China’s Wenjing Sui and Cong Han top the leaderboard after posting the best score of 82.39 in the short programme.

Russian athletes Evgenia Tarasova and Vladimir Morozov, are second with a score of 81.68 and Meagan Duhamel and Eric Radford, of Canada, third with a score 76.82. Tarasova and Morozov, the two-times and reigning European champions, won the team pair skating event and are among the favourites for gold in Pyeonchang.

The pair are among the 169 Russians invited by the International Olympic Committee after meeting the anti-doping criteria to compete as independent athletes and are to be referred to “Olympic Athletes from Russia”.

Russia are banned from the Games and the forthcoming Winter Paralympics, as a consequence of the 2016 McLaren report, which claimed that more than 1,000 of the country’s sportspeople benefited from state-sponsored doping.

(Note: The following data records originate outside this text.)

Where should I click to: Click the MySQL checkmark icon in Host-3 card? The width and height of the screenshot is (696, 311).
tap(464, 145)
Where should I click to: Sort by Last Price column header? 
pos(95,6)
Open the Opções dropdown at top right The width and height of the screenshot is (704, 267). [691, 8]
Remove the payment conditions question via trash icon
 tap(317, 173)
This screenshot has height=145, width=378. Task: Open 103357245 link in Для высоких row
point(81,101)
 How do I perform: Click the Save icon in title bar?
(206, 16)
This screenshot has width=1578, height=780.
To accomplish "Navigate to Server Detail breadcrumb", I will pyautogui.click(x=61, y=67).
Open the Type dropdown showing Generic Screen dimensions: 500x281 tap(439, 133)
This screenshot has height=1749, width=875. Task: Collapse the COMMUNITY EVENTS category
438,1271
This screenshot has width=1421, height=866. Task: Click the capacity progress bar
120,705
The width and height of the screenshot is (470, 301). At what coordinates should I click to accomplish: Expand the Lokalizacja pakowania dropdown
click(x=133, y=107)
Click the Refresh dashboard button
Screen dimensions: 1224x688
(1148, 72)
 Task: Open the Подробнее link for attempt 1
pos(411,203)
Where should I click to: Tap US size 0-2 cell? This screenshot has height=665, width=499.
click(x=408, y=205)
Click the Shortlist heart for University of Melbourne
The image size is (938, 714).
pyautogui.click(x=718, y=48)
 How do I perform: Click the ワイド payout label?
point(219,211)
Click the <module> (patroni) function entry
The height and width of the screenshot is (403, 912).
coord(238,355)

James, 30, made history on her Olympic debut at the 2010 Games in Vancouver, where she and former partner Yannick Bonheur became the first all-black pair to compete at that level. She is making her third appearance at the Games in Pyeonchang, having also competed at the 2014 Games in Sochi, where she and Cipres placed tenth.

James and Cipres have competed together since 2010, during which time they have also racked up five French national titles and won medals in the Grand Prix and Challenger Series events. They became the first French pair to win a medal at the European Championships in 14 years after claiming bronze in the Czech Republic last year.

James, whose father Kevin is Bermudian, was born in Ontario, Canada, but lived in Bermuda until aged ten when she moved to the United States. Before becoming a French citizen, she made history in 2006 as the first black skater to win the British National Championships in singles and won silver at the same event the following year.

James’s twin sister, Melyssa, is also a figure skater.

Also representing Bermuda in Pyeongchang is Tucker Murphy, who is competing in tomorrow’s cross-country skiing event.

Murphy is also making his third appearance at the Games having finished 88th in Vancouver in 2010 before improving on that display with an 84th-place finish in Sochi. He is only the third Bermudian to appear at a Winter Olympics, after luger Simon Payne and Patrick Singleton, who competed in the luge and skeleton.